Tommy Tuberville is the absolutely, positively number one candidate to replace Franchione at Texas A&M, except that they hire someone else and never even ask permission to talk to Tuberville. Meanwhile, Michigan talks about everyone but Les Miles, who everyone knows is their first choice for the job vacated by Carr. Then, they suddenly ask permission from LSU to talk to Miles, which LSU allows very publicly. But such talks are not to begin until after the championship game today.

Then the LSU AD announces today that a contract for Miles to stay at LSU has been hammered out and is only waiting for Miles signature. Then the coach calls a press conference to issue non-denial denials about Michigan, which translates into, "I'm waiting for the counteroffer after the game, but I want my players to think I'm staying for sure so they won't tank today's game."

Meanwhile, Tommy Tuberville goes hunting in Arkansas (a scheduled outing for the coach and his assistants) and an Arkansas media outlet promptly announces he's accepted the job to Replace Nutt. Tuberville, on the other hand, issues his own non-denial denials and continues working on his new contract. Initially, the sticking point is supposed to be facilities and longer contracts and higher pay for his assistants. Now it seems that none of that was at issue; he wants to remove the buyout restrictions in his contract. In other words, he wants Nick Saban's deal.

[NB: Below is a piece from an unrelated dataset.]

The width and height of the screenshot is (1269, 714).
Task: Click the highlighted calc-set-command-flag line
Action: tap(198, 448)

And Nick Saban is going back to LSU, even though there's no job opening there.

Still with me?

With Saban, it's been all highs and lows with nothing in between. Early on, Bama fans were ready to have him declared a saint (only because Savior might have been presumptuous). Now, he's down to getting lukewarm accolades, (keep in mind, though, that Mr. Finebaum expected Rich Rodriguez to be coaching Alabama this season) basically saying, "Well, he's better than Mike Shula." Heck, anyone would be better than Mike Shula. Well, maybe not Charlie Weis, but most anyone would be.

As usual, yours truly takes a more balanced view.

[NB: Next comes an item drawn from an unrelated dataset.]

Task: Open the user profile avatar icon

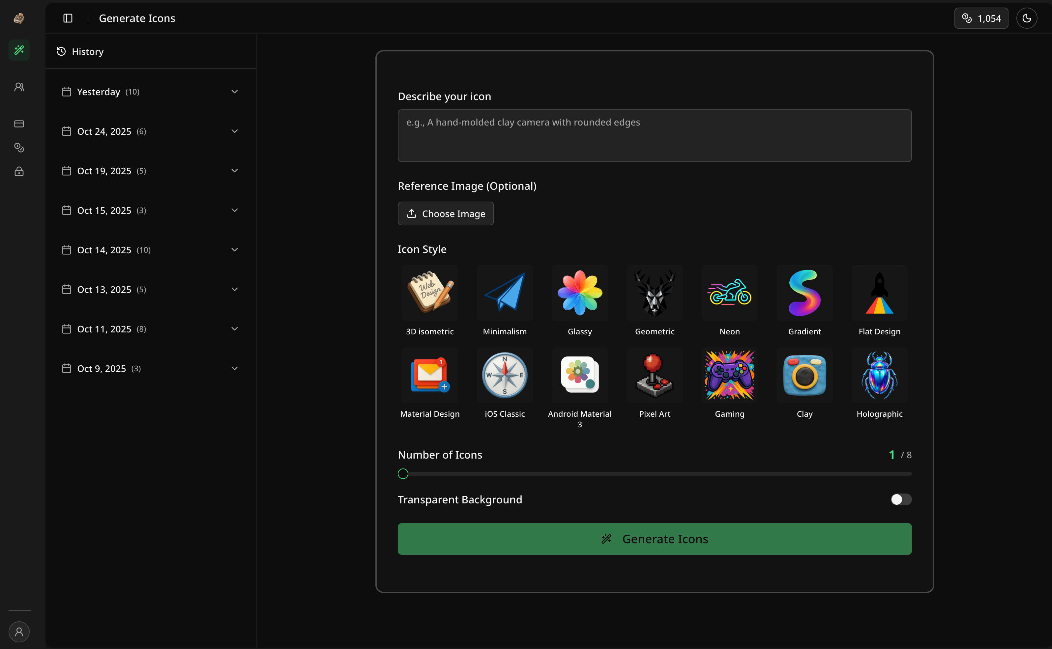Action: (x=19, y=631)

The problem here is that colleges keep signing coaches to ridiculous long-term contracts when they are willing to drop them in a heartbeat if they have a single off year. The end result is that we have colleges, which should be spending money on education, instead paying people not to coach for them. On the other hand, we also have coaches signing contracts that they have no business of honoring if something better comes along.

Coaches should be signed to one-year contracts with an automatic option year that can be voided by either party. If the school doesn't pick up the option, they owe the coach a year's salary (or some severance amount). If the coach doesn't want the option, he's free to do whatever he wants.

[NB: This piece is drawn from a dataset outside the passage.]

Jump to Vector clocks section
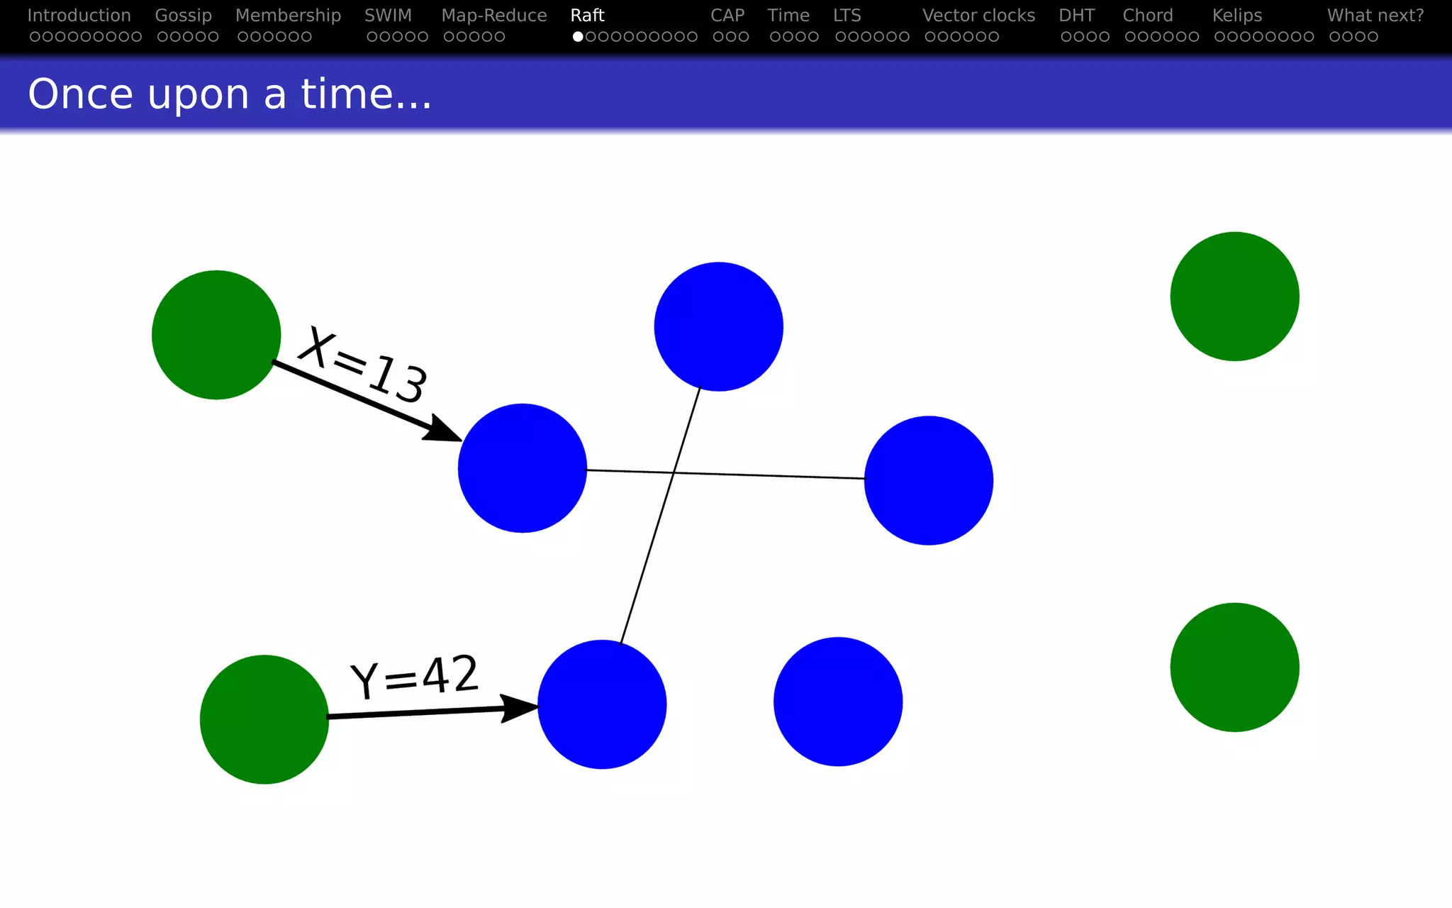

Please don't start moaning about coaches needing security. Their willingness to switch jobs would indicate that security isn't one of their major concerns; making big bucks, on the other hand is. Colleges, meanwhile, are worried they may go a year without a national championship. This way, they can change coaches every year if they want. It's a simple yet elegant solution that leaves everyone doing exactly what they're doing now.